Entries taken from a collection
BEGIN

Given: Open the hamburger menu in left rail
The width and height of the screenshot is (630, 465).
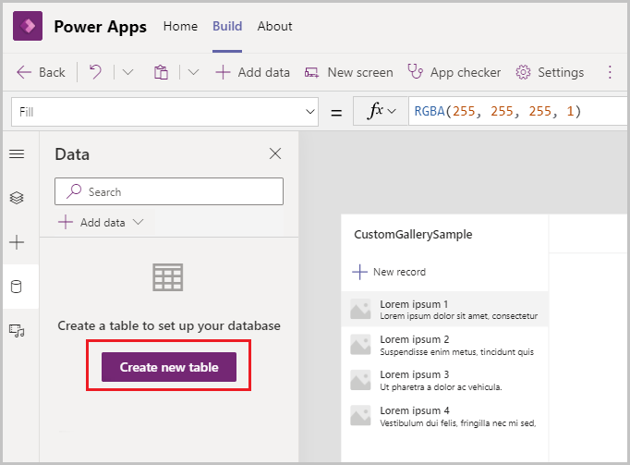Looking at the screenshot, I should (17, 154).
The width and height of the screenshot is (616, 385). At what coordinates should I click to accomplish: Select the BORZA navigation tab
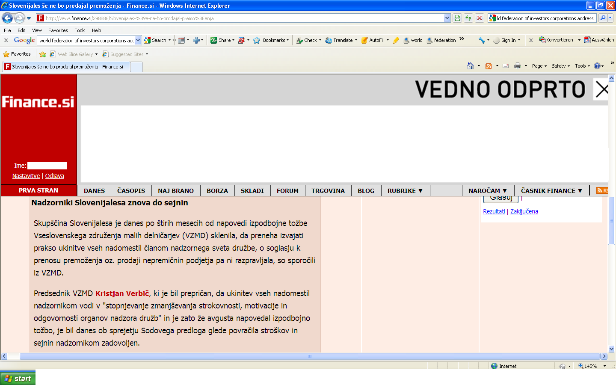click(217, 191)
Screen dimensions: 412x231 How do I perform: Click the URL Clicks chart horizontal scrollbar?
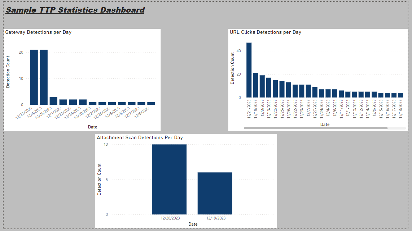pos(315,128)
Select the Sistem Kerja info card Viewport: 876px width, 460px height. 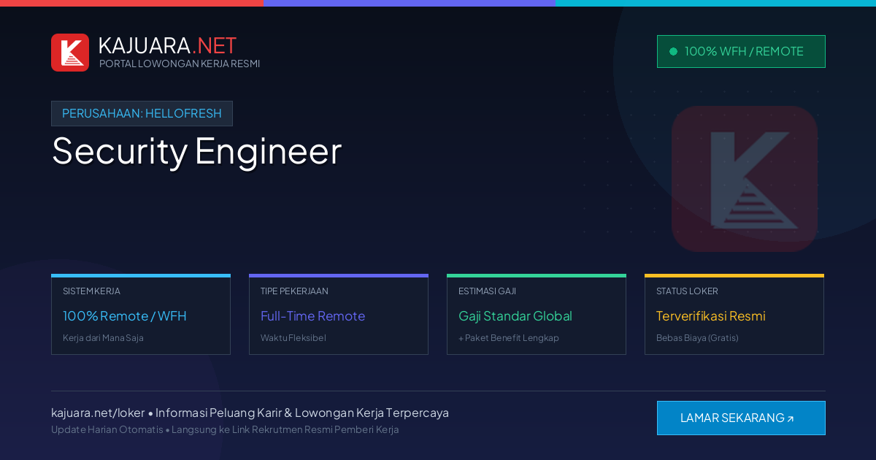tap(141, 315)
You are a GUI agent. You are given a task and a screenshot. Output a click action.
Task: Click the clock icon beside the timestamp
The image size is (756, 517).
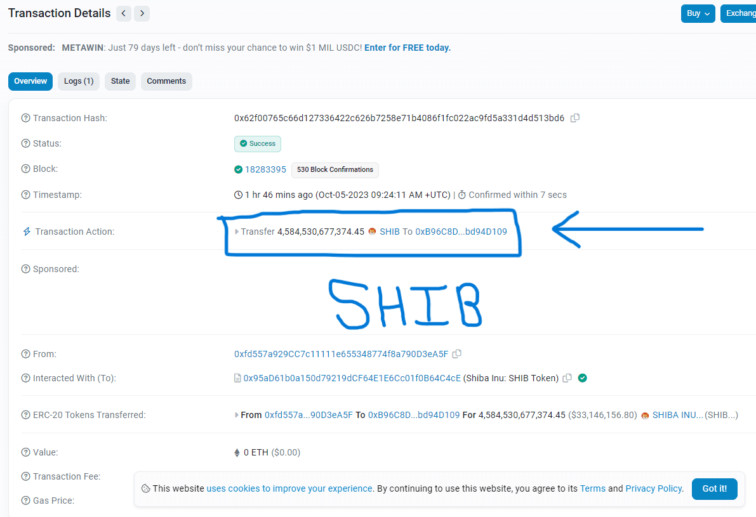click(x=237, y=195)

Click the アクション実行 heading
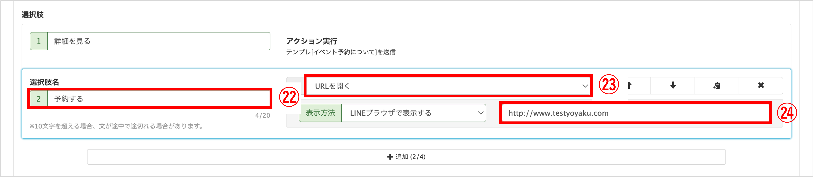(x=312, y=41)
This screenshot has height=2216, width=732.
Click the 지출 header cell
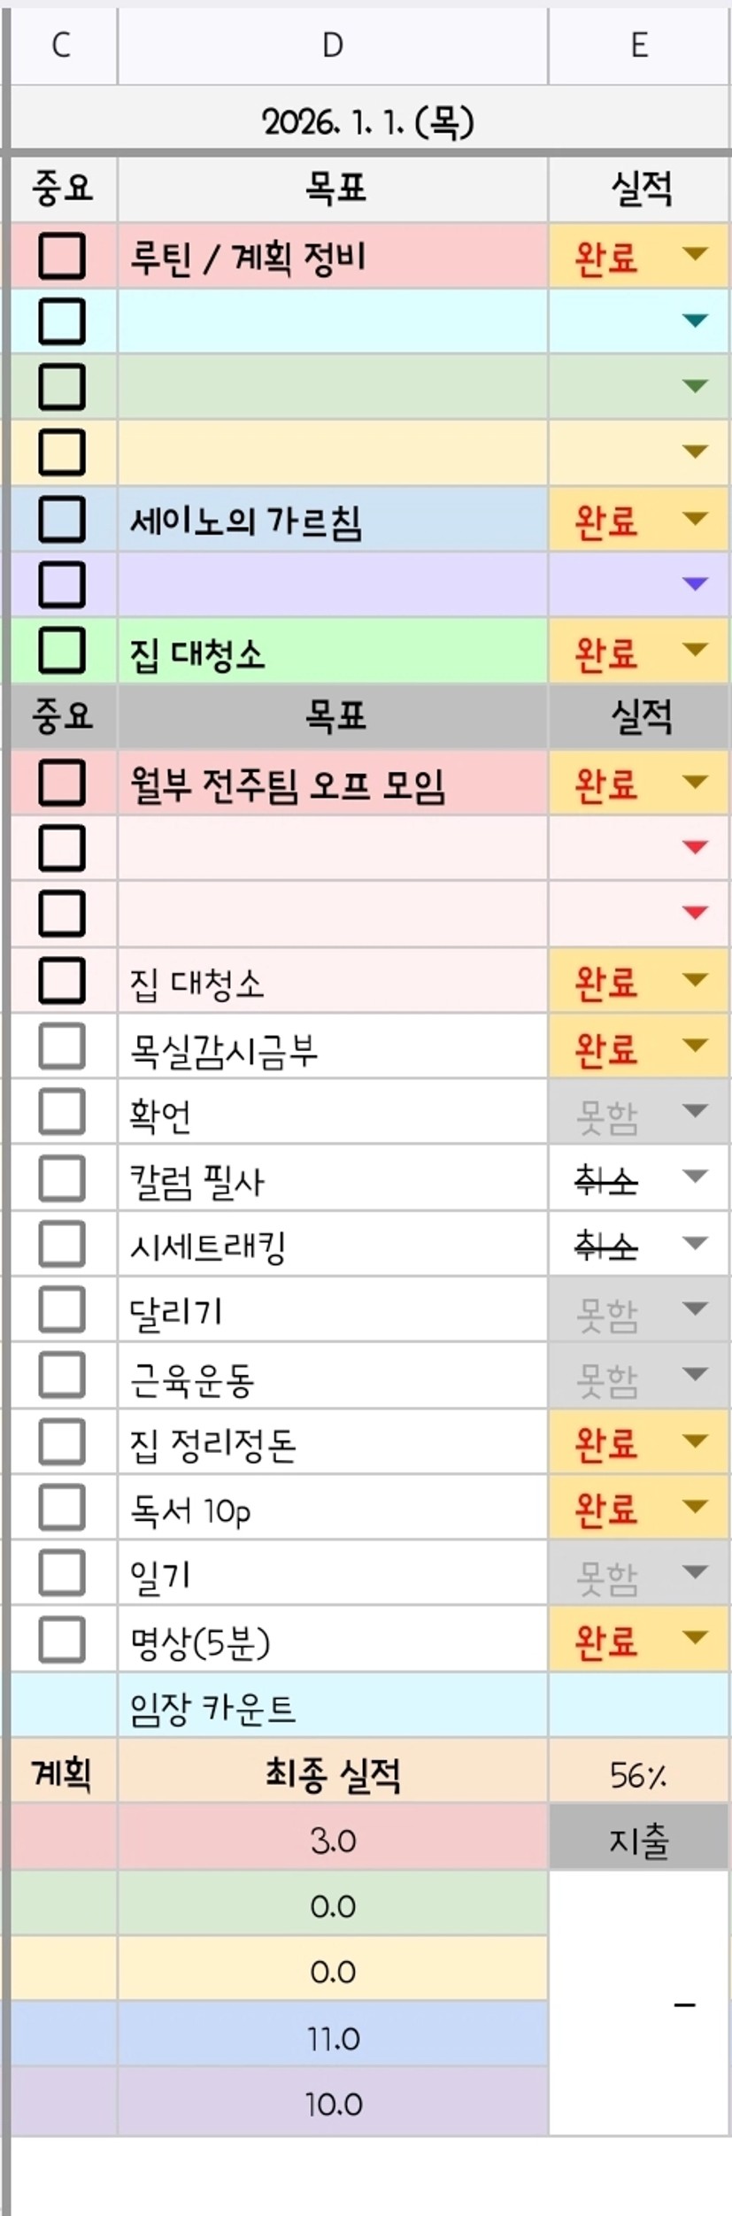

END

**Task to carry out:**
Give again exactly the lines from the one holding "You are a GUI" to the final line of the records, both ends included, and nothing more. Pictures do not belong in the copy.

**Exercise answer:**
You are a GUI agent. You are given a task and a screenshot. Output a click action.
Task: Click the clock icon beside the timestamp
The image size is (756, 517).
click(x=237, y=195)

Click the アクション実行 heading
(x=312, y=41)
This screenshot has height=2216, width=732.
Click the 지출 header cell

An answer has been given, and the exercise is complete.